Many people are detained on their way from Africa to Europe and held for ransom. During detainment, people are held in overcrowded centers where they’re tortured, arbitrarily murdered, and sexually assaulted. The conditions are so horrendous that before women head to Libya, they take contraceptives to avoid getting pregnant by rapists. Sometimes these detention centers are state-sponsored, while others are controlled by militias.
Besides the horrid detention centers, like many other countries on this list, men are forced to become laborers, women and girls are forced into the sex trade, and boys are recruited by militia groups. Unfortunately, until Libya starts to get some stability, their nightmarish human trafficking problem will only get worse.
If you were hoping that “special cases” were just temporary designations for a country because something horrible and unforeseeable happened that would dramatically increase the amount of human trafficking, like a natural disaster, war, or genocide, and the label would go away once that issue was dealt with… well, the African country of Somalia should demystify any notions of that. In 2016, Somalia was labeled a special case for a 14th consecutive year.

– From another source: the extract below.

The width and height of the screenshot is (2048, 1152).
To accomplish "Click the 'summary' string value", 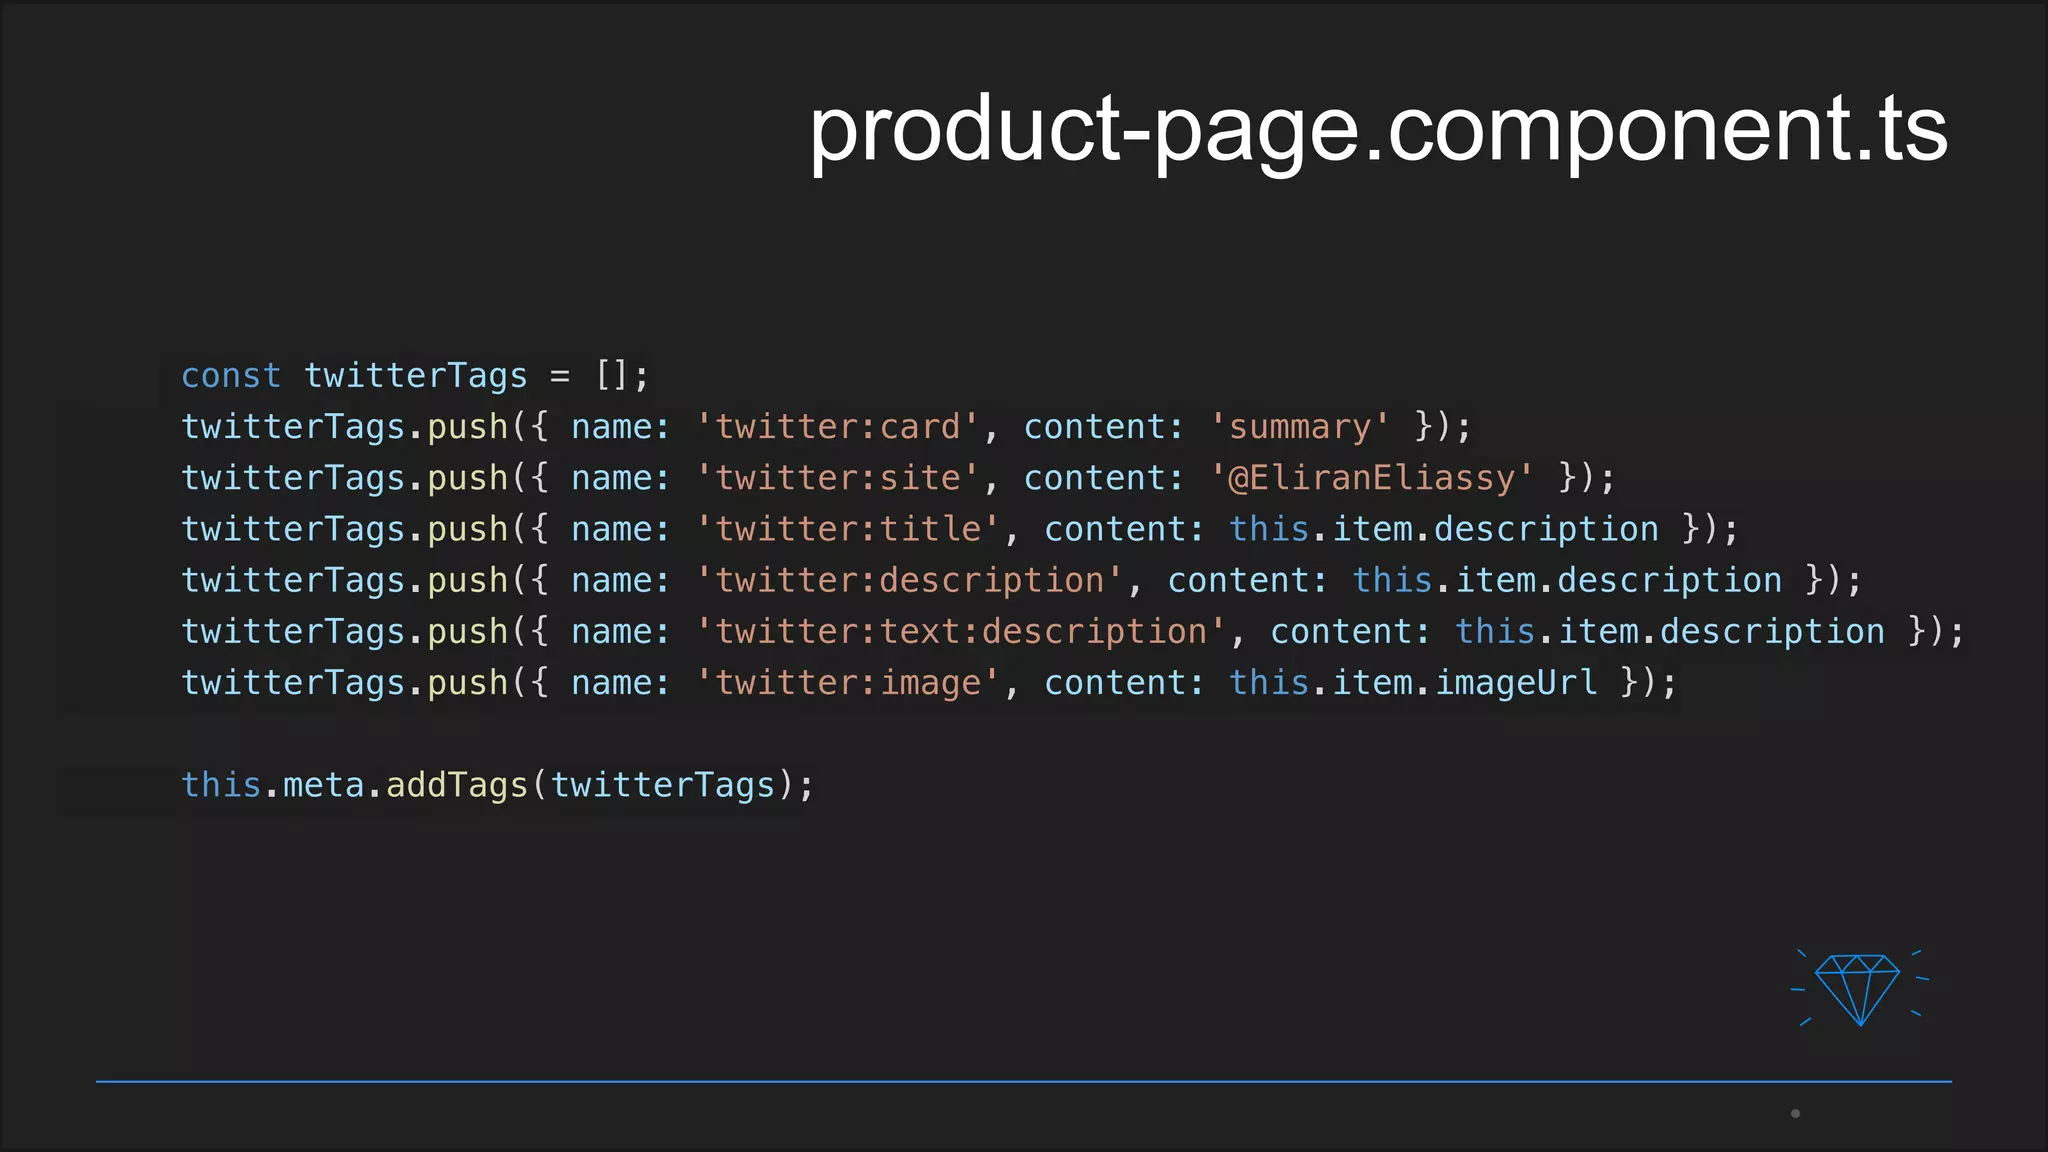I will tap(1299, 427).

Somalia is at the tip of the Horn of Africa and is one of the poorest countries in the world. A lot of problems in the country stem back to 1991, when President Mohamed Siad Barre, who assumed power in 1969 after a military coup, was ousted. After that, the country fell into anarchy. Different areas of the country were controlled by warlords who ruled over clans. Since then, there have been attempts at peace, but the war is still ongoing 26 years later. A new government was finally elected in 2012, after 21 years without a central government, and they have been slowly moving towards stability. However, the government doesn’t have much control over the six states that make up the country. Also, Al-Shabaab (a terrorist organization) controls some rural areas of the country.
Of course, since Somalia had the same amount of laws as the world of The Walking Dead for over two decades, human trafficking has been pretty rampant there. It’s hard to verify any of the trafficking problems, but it’s believed that men, women, and children are used for forced labor, domestic servitude, and the sex trade. Things are so bleak in the country that sometimes parents are forced to give their children up to traffickers.
Child soldiers are also quite common, as the Somali government uses them, as do two states. To be fair, the Somali government doesn’t issue birth certificates, so it’s hard to verify ages. However, Al-Shabaab has been known to recruit neglected children and use them as soldiers, assassins, suicide bombers, to plant roadside bombs and other explosives, and finally, as human shields during incursions.